> _ЗАДАНИЕ 1_
Зачем, по рассказу о купании в реке, папа позвал рассказчицу на прогулку?
> _ЗАДАНИЕ 2_
Перескажите рассказ о купании в реке в двух предложениях.
> _ЗАДАНИЕ 3_
Допишите, что было дальше в рассказе о купании в реке, начиная сразу после последнего предложения.

> _ЦИТИРУЕМЫЙ ОТРЫВОК_
########

Я медленно открыла глаза. В поле моего зрения оказались две волосатых ноги, потом появились еще несколько голых ног, приближавшихся и удалявшихся. «Жива! Она жива!» Я не могла пошевелиться. Лежала, любуясь белыми, пушистыми облаками, плывшими по густо-синему небу. Мало-помалу чувства возвращались ко мне, а с ними — удивительное ощущение довольства. Я была уверена, что умерла, а мои родители пережили уничтожение всего зла в битве Армагеддон. Они были ревностными, верными христианами, значит, наша семья скоро воссоединится. Как радостно будет снова увидеть сияющие глаза родителей! Кстати, а сколько времени я спала смертным сном?
Память моя понемногу оживала. Помню папа пригласил меня прогуляться, набрать новых колышков для помидорных кустов. По дороге он предложил мне искупаться. Жара стояла невыносимая. Я не могла дождаться, когда же удастся, наконец, окунуться в прохладную воду. Папа знал, что плаваю я хорошо и потому оставил меня одну. К тому же кругом были люди. Я прыгнула в освежающую, прохладную реку, чтобы переплыть ее в самом глубоком месте. На середине пути мне показалось, что под ногами есть какая-то опора. Попытавшись встать на нее, я ушла под воду. Я билась, стараясь всплыть на поверхность, но погружалась все глубже. Я вынырнула, пытаясь позвать на помощь, однако изо рта вместо крика полилась вода, и я снова пошла на дно.

########

> _ДАННЫЕ_
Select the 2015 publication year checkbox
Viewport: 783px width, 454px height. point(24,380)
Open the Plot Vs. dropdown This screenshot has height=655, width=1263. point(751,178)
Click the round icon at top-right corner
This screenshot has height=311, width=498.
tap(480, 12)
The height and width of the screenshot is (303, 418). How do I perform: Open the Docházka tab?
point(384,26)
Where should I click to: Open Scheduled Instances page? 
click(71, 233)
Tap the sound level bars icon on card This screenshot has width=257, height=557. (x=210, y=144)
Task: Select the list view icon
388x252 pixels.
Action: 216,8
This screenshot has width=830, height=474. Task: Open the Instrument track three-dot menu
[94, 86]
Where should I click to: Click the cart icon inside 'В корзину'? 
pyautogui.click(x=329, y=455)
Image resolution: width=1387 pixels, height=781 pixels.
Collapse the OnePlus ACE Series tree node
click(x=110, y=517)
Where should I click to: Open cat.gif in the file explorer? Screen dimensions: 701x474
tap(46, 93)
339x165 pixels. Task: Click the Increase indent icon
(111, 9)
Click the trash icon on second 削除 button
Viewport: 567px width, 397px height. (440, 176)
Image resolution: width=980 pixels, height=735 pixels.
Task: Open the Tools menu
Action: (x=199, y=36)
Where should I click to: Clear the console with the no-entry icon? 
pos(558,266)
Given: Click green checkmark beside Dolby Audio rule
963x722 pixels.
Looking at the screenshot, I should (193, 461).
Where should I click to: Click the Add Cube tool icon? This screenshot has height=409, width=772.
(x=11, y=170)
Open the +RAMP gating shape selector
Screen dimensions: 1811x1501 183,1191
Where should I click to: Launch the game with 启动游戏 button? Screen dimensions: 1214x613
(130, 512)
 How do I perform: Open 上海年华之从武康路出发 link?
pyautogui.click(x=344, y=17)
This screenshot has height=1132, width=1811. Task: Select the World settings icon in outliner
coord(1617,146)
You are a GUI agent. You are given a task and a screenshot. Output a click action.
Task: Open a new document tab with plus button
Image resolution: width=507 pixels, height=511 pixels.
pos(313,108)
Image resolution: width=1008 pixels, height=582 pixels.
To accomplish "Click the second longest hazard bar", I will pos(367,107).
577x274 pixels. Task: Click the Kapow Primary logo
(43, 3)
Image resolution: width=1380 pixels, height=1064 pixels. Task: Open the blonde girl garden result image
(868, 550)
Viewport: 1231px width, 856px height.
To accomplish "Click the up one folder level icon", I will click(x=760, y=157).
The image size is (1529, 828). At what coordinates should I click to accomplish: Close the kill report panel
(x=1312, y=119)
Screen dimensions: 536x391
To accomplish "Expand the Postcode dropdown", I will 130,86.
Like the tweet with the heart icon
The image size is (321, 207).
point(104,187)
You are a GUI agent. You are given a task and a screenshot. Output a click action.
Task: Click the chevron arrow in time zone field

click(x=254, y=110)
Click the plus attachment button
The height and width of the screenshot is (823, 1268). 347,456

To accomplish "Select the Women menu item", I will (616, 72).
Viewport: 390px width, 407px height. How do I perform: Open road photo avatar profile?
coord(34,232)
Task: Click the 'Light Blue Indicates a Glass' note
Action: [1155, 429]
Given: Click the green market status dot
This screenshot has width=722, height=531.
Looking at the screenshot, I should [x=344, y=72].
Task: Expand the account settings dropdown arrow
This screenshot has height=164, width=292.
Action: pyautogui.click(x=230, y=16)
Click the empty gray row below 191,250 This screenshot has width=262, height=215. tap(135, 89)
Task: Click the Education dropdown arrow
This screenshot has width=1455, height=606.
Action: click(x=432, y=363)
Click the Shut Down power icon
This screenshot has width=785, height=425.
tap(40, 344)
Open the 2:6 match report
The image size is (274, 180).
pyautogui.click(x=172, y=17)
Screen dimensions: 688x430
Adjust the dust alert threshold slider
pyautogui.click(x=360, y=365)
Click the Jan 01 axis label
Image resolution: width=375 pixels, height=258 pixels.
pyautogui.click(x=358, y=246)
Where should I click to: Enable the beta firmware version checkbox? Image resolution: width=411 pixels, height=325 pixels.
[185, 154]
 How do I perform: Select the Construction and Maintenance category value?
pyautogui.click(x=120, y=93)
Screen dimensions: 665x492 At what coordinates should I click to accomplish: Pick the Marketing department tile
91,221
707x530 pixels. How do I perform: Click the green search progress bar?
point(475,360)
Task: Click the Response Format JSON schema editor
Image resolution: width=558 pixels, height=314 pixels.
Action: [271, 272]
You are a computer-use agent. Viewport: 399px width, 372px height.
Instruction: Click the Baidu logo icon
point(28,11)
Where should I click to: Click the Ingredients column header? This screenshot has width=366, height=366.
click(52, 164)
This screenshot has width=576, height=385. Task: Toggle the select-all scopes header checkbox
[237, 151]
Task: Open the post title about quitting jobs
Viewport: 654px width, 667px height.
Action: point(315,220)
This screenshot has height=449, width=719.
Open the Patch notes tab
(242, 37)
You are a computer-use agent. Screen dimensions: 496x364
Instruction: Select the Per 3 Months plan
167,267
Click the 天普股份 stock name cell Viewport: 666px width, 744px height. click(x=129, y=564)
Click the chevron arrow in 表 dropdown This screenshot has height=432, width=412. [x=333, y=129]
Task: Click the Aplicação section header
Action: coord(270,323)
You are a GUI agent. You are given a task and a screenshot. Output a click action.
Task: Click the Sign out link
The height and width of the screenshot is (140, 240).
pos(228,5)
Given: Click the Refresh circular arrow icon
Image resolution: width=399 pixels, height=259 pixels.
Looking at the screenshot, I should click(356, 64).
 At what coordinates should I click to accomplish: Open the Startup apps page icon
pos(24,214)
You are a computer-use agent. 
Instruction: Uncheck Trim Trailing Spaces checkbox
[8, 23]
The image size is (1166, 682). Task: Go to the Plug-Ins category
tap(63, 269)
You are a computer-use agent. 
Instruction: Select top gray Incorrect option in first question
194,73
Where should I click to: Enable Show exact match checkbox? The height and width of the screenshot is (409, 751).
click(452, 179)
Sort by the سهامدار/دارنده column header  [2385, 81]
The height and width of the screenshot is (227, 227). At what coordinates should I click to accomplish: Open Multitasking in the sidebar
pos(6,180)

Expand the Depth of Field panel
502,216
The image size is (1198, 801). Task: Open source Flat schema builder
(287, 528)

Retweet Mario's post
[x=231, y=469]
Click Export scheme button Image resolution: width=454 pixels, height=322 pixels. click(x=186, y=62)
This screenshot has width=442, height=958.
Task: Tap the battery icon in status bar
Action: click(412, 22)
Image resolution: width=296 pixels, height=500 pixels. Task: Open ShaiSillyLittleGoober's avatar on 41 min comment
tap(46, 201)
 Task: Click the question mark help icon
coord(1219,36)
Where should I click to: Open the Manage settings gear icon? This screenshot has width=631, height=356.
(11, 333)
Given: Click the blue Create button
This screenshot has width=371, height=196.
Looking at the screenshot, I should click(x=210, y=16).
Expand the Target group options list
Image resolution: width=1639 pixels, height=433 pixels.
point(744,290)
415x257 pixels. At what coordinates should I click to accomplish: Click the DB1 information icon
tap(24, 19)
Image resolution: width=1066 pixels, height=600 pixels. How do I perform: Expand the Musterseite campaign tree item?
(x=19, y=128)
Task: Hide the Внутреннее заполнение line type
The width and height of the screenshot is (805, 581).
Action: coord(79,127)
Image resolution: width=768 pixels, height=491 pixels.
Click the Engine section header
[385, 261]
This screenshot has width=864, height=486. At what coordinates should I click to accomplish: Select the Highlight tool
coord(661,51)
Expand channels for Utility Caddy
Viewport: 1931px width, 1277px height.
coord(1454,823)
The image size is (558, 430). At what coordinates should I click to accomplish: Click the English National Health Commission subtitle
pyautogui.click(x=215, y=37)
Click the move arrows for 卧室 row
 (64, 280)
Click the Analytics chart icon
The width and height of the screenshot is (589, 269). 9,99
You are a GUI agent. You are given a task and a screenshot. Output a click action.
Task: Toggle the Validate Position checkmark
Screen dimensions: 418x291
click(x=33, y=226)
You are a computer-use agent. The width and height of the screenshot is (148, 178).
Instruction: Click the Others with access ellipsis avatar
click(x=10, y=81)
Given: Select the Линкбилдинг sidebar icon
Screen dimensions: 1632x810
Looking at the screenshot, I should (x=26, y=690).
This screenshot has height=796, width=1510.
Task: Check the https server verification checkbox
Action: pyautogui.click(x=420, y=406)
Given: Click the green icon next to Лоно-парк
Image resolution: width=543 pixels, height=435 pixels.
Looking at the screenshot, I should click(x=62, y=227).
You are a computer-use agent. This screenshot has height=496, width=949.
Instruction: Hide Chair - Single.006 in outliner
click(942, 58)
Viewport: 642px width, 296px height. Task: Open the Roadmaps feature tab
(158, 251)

########

> _ОТВЕТ 1_
Чтобы набрать новых колышков для помидорных кустов.

> _ОТВЕТ 2_
Рассказчица открывает глаза, слышит, что она жива, и сначала думает, что умерла и скоро встретится с родителями после Армагеддона. Постепенно она вспоминает, как в жару во время прогулки с папой решила переплыть реку в самом глубоком месте, ушла под воду и не смогла позвать на помощь.

> _ОТВЕТ 3_
Чудесное ощущение легкости наполнило мое тело, перед глазами проплывали картины рая, где дети играют со львами. Одновременно возникли родители, плачущие над моим телом. Я ощутила такую жалость к ним! Бедные мои! Для них моя смерть станет ужасным испытанием. Однако густая синева неба над райской землей была наполнена огромными пушистыми облаками и мысли о вечной жизни в таком прекрасном окружении отгоняли боль.
В глазах прояснилось. Я лежала на боку, поверх горячей, мокрой гальки. Чьи-то руки давили мне на спину. Когда я села, все вокруг словно перевернулось вверх ногами — мысли вернулись в реальный мир.
— Тебе нужно походить в бассейн, чтобы избавиться от страха перед водой, — посоветовали родители.
И со следующей недели я, с помощью тренера по плаванию, начала борьбу с новым страхом — страхом воды.
Жара стояла страшная. Мы закрывали ставни, вешали перед открытым окном влажные простыни, старались как можно меньше выходить наружу. Мама держала сливочное масло в воде, а сыр, чтобы не пересох, заворачивала в капустные листья. Зита лежала на полу, вытянувшись во всю длину и высунув розовый язык. Я спасалась от жары, растянувшись на полу рядом с Зитой. А когда мама это не одобрила, я заперлась в ванной и, раздевшись догола, разлеглась на прохладном кафеле!
Жара с каждым днем нарастала и, наконец, наступила кульминация — большая гроза. На следующий день, в первое воскресенье месяца, у нас была назначена тайная встреча с Альфредом Цингле.
Родители спали неспокойно. Они сомневались из-за ненастья и опасностей в необходимости этого мероприятия, но все-таки решились. С нами отправился парикмахер Адольф. Поезд оставил позади станцию Обербрук, за окном проносились леса и луга. За деревушкой Римбах дорога начала подниматься на горный кряж, к которому сходились три долины. Одна из них — долина Танна — место жительства всей нашей родни и родни Кёлей. Поезд пересек вторую долину. Третья располагалась уже на французской стороне. Там сейчас Альфред Цингле.
С эльзасской стороны вдоль границы была установлена трехкилометровая охраняемая зона, для входа в которую требовался специальный пропуск.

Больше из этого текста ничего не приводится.